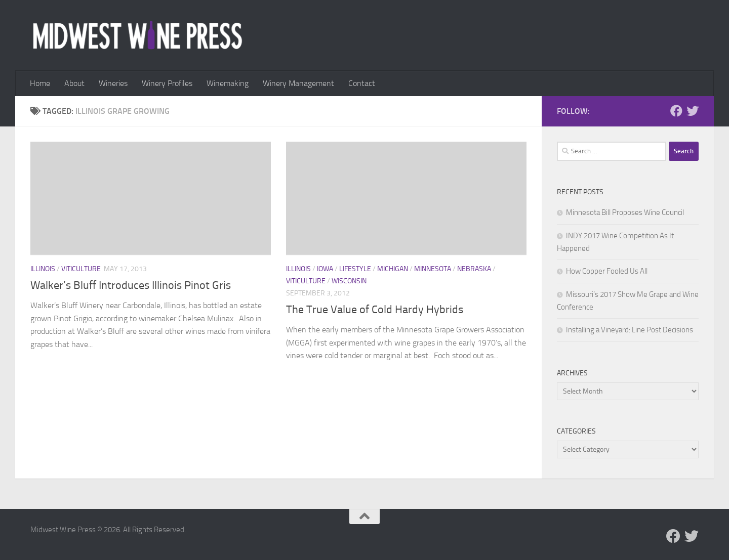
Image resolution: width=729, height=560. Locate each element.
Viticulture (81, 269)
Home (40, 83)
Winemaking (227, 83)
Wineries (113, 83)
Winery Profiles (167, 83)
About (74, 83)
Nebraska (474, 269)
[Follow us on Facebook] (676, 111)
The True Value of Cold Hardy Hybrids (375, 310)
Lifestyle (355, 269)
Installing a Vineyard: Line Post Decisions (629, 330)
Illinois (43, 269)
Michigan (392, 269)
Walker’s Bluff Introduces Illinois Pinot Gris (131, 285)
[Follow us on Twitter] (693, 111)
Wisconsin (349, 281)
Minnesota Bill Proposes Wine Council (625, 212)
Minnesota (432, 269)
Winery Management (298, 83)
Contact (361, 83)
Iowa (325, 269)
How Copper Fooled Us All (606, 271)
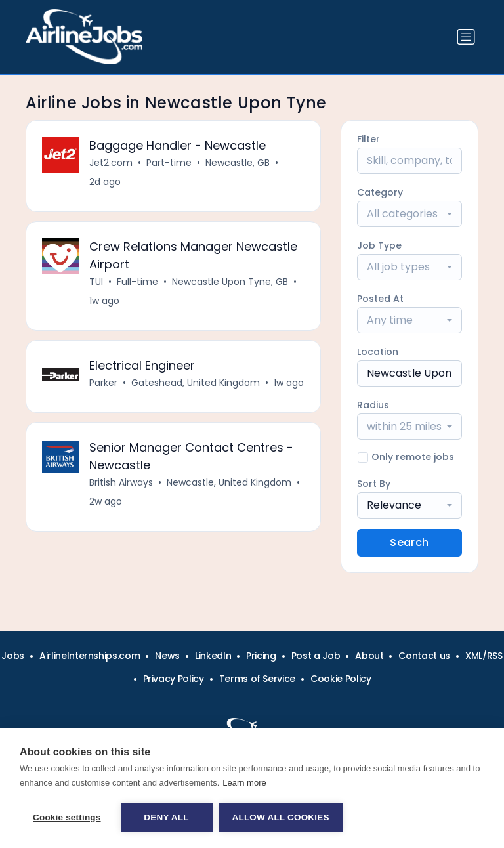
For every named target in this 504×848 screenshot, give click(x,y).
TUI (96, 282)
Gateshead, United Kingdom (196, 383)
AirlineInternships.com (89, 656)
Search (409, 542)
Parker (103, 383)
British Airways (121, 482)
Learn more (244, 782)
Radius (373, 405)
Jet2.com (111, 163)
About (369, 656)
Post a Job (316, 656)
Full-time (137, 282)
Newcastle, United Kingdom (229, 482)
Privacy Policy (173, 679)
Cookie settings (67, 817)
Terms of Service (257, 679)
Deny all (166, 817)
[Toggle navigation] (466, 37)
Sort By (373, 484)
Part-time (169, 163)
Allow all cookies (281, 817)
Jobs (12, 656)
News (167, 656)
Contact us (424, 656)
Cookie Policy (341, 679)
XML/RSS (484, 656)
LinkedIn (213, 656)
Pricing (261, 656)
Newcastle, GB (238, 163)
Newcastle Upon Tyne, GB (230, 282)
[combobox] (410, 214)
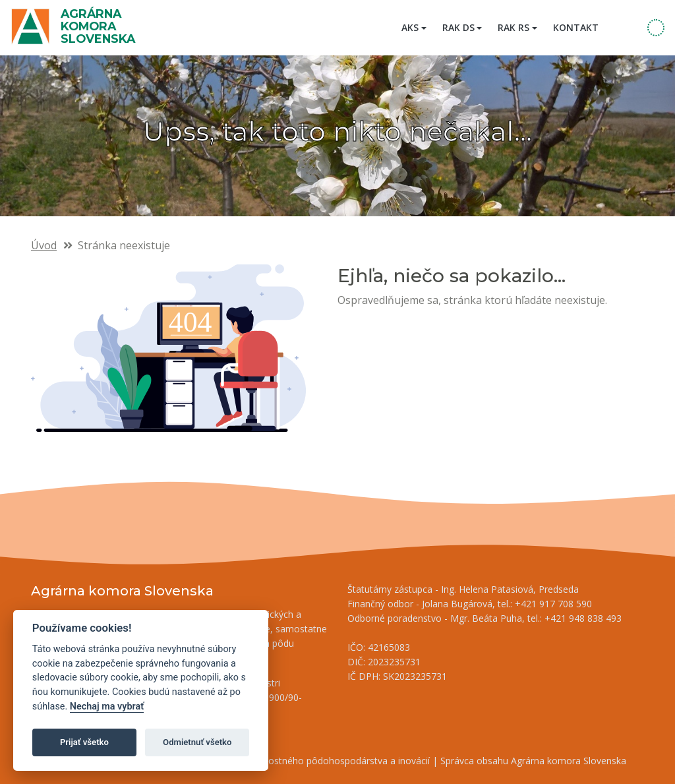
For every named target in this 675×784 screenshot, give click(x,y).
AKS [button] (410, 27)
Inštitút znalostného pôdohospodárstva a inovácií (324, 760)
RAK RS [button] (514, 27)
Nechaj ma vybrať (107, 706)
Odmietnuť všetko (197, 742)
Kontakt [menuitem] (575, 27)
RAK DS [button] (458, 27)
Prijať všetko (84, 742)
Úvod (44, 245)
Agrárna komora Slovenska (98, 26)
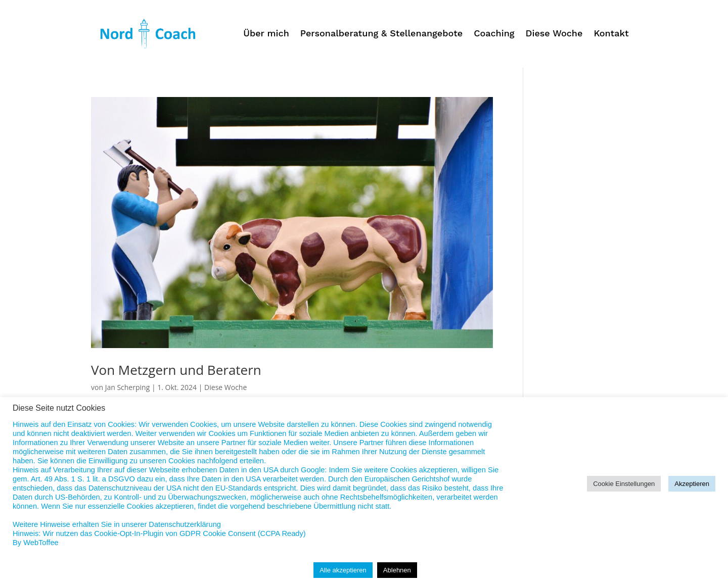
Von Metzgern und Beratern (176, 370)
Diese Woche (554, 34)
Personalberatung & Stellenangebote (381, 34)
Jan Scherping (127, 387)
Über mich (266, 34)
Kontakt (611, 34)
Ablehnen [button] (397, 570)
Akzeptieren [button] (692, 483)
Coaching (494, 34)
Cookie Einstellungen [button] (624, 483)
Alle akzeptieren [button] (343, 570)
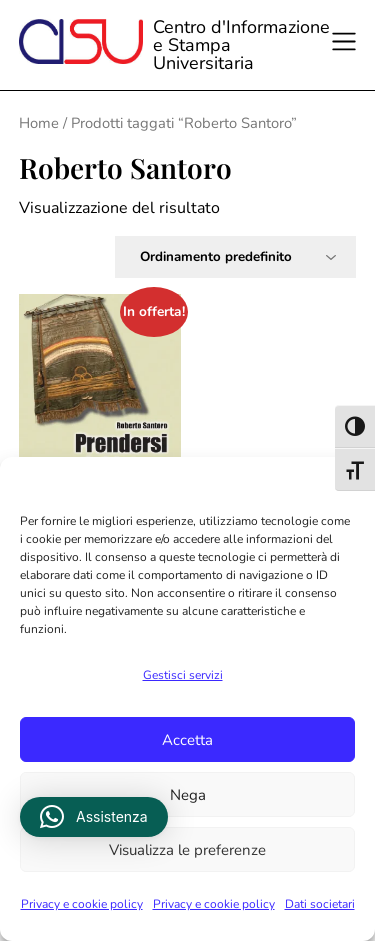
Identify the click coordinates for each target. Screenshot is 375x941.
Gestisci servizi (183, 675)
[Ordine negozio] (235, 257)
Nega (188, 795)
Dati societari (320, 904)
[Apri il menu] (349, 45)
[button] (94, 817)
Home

———

Put every line of the data above into a numbered list, skipping blank lines and leaving the pictures out.

Answer to the task
1. Image resolution: width=729, height=560. Locate each element.
2. Viticulture (81, 269)
3. Home (40, 83)
4. Winemaking (227, 83)
5. Wineries (113, 83)
6. Winery Profiles (167, 83)
7. About (74, 83)
8. Nebraska (474, 269)
9. [Follow us on Facebook] (676, 111)
10. The True Value of Cold Hardy Hybrids (375, 310)
11. Lifestyle (355, 269)
12. Installing a Vineyard: Line Post Decisions (629, 330)
13. Illinois (43, 269)
14. Michigan (392, 269)
15. Walker’s Bluff Introduces Illinois Pinot Gris (131, 285)
16. [Follow us on Twitter] (693, 111)
17. Wisconsin (349, 281)
18. Minnesota Bill Proposes Wine Council (625, 212)
19. Minnesota (432, 269)
20. Winery Management (298, 83)
21. Contact (361, 83)
22. Iowa (325, 269)
23. How Copper Fooled Us All (606, 271)
24. For every named target in this 504×848 screenshot, give click(x,y).
25. TUI (96, 282)
26. Gateshead, United Kingdom (196, 383)
27. AirlineInternships.com (89, 656)
28. Search (409, 542)
29. Parker (103, 383)
30. British Airways (121, 482)
31. Learn more (244, 782)
32. Radius (373, 405)
33. Jet2.com (111, 163)
34. About (369, 656)
35. Post a Job (316, 656)
36. Full-time (137, 282)
37. Newcastle, United Kingdom (229, 482)
38. Privacy Policy (173, 679)
39. Cookie settings (67, 817)
40. Terms of Service (257, 679)
41. Deny all (166, 817)
42. [Toggle navigation] (466, 37)
43. Sort By (373, 484)
44. Part-time (169, 163)
45. Allow all cookies (281, 817)
46. Jobs (12, 656)
47. News (167, 656)
48. Contact us (424, 656)
49. Cookie Policy (341, 679)
50. XML/RSS (484, 656)
51. LinkedIn (213, 656)
52. Pricing (261, 656)
53. Newcastle, GB (238, 163)
54. Newcastle Upon Tyne, GB (230, 282)
55. [combobox] (410, 214)
56. For every named target in this 675×784 screenshot, give click(x,y).
57. AKS [button] (410, 27)
58. Inštitút znalostného pôdohospodárstva a inovácií (324, 760)
59. RAK RS [button] (514, 27)
60. Nechaj ma vybrať (107, 706)
61. Odmietnuť všetko (197, 742)
62. Kontakt [menuitem] (575, 27)
63. RAK DS [button] (458, 27)
64. Prijať všetko (84, 742)
65. Úvod (44, 245)
66. Agrárna komora Slovenska (98, 26)
67. Von Metzgern und Beratern (176, 370)
68. Diese Woche (554, 34)
69. Personalberatung & Stellenangebote (381, 34)
70. Jan Scherping (127, 387)
71. Über mich (266, 34)
72. Kontakt (611, 34)
73. Ablehnen [button] (397, 570)
74. Akzeptieren [button] (692, 483)
75. Coaching (494, 34)
76. Cookie Einstellungen [button] (624, 483)
77. Alle akzeptieren [button] (343, 570)
78. Identify the click coordinates for each target. Screenshot is 375x941.
79. Gestisci servizi (183, 675)
80. [Ordine negozio] (235, 257)
81. Nega (188, 795)
82. Dati societari (320, 904)
83. [Apri il menu] (349, 45)
84. [button] (94, 817)
85. Home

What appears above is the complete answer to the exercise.